(Instructions to follow): Repeat the data below word for word.

Stored data:
________________________________________

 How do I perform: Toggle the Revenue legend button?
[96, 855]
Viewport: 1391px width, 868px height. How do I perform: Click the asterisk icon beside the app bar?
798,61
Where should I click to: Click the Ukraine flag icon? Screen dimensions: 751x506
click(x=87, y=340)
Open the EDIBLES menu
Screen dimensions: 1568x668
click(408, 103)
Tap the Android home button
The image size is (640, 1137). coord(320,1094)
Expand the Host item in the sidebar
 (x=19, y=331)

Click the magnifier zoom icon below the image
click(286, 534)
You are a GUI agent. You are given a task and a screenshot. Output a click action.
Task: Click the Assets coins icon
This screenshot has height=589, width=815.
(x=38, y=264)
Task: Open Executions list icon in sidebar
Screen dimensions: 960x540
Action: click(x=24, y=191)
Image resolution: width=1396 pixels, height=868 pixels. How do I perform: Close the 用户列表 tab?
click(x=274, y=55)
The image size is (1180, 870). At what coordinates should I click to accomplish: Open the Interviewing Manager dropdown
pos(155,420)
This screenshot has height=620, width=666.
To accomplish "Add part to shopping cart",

________________________________________

(Your response):
 How do I perform: Toggle the Revenue legend button?
[96, 855]
Viewport: 1391px width, 868px height. How do I perform: Click the asterisk icon beside the app bar?
798,61
Where should I click to: Click the Ukraine flag icon? Screen dimensions: 751x506
click(x=87, y=340)
Open the EDIBLES menu
Screen dimensions: 1568x668
click(408, 103)
Tap the Android home button
The image size is (640, 1137). coord(320,1094)
Expand the Host item in the sidebar
 (x=19, y=331)

Click the magnifier zoom icon below the image
click(286, 534)
You are a GUI agent. You are given a task and a screenshot. Output a click action.
Task: Click the Assets coins icon
This screenshot has height=589, width=815.
(x=38, y=264)
Task: Open Executions list icon in sidebar
Screen dimensions: 960x540
Action: click(x=24, y=191)
Image resolution: width=1396 pixels, height=868 pixels. How do I perform: Close the 用户列表 tab?
click(x=274, y=55)
The image size is (1180, 870). At what coordinates should I click to accomplish: Open the Interviewing Manager dropdown
pos(155,420)
This screenshot has height=620, width=666.
To accomplish "Add part to shopping cart",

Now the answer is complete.